Pourtant, le H2Med se heurte à plusieurs difficultés techniques, liées en partie à son caractère inédit. "Un hydrogénoduc sous-marin à cette profondeur, à cette distance, cela n'a jamais été fait", souligne Gonzalo Escribano, expert du centre d'études espagnol Real Instituto Elcano. Pour José Ignacio Linares, l'un des principaux problèmes tient à la nature de l'hydrogène, un gaz constitué de petites molécules susceptibles de s'échapper par les jointures du pipeline et, par ailleurs, extrêmement agressives - donc susceptibles d'entraîner des problèmes de corrosion.

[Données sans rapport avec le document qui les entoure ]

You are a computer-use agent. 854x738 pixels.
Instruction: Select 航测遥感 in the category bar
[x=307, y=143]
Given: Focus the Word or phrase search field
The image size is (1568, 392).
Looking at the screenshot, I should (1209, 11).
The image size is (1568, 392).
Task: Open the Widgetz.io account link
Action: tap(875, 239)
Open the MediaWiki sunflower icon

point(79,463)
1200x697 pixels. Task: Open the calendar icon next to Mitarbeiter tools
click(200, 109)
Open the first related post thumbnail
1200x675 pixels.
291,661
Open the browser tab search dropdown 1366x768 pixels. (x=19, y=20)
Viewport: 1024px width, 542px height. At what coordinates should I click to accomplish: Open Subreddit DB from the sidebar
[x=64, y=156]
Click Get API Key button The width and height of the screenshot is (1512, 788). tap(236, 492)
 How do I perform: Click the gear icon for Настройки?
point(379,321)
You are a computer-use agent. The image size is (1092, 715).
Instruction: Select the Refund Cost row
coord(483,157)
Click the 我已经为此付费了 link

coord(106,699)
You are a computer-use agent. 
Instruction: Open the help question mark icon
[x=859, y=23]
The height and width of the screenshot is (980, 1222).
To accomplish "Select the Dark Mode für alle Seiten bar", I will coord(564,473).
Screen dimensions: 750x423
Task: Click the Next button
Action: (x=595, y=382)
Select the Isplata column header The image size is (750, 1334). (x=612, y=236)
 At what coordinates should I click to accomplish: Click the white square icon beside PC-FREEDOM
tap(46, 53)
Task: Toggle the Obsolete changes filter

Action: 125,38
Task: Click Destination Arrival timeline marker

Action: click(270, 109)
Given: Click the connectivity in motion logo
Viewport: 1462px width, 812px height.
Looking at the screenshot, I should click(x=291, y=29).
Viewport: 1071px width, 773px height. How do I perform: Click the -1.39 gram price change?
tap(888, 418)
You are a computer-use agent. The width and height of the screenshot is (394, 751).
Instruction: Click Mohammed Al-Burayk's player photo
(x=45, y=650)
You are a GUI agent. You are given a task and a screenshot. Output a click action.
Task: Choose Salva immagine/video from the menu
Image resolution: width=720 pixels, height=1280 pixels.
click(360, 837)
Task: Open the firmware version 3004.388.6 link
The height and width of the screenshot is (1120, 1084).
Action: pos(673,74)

Un projet économiquement viable ?
Mais ces problèmes "ne sont pas insurmontables", souligne cet ingénieur de formation. "Il suffit d'installer une membrane à l'intérieur du tuyau, une sorte de plastique, pour éviter que l'hydrogène ne s'échappe ou n'attaque" le métal, ajoute-t-il.
Le véritable risque, pour les experts, porte sur la viabilité économique du projet. S'agissant d'une technologie balbutiante, "on ignore quand le marché de l'hydrogène vert prendra son essor, quand on sera en mesure d'en produire suffisamment pour l'exporter", explique M. Escribano.
De quoi transformer la construction du H2Med en pari industriel. "Le problème, c'est que les délais de construction d'un pipeline sont tellement longs qu'on ne peut pas se permettre d'attendre. Sinon, on se retrouvera avec une importante production d'hydrogène qu'on ne pourra pas exporter", rappelle M. Linares.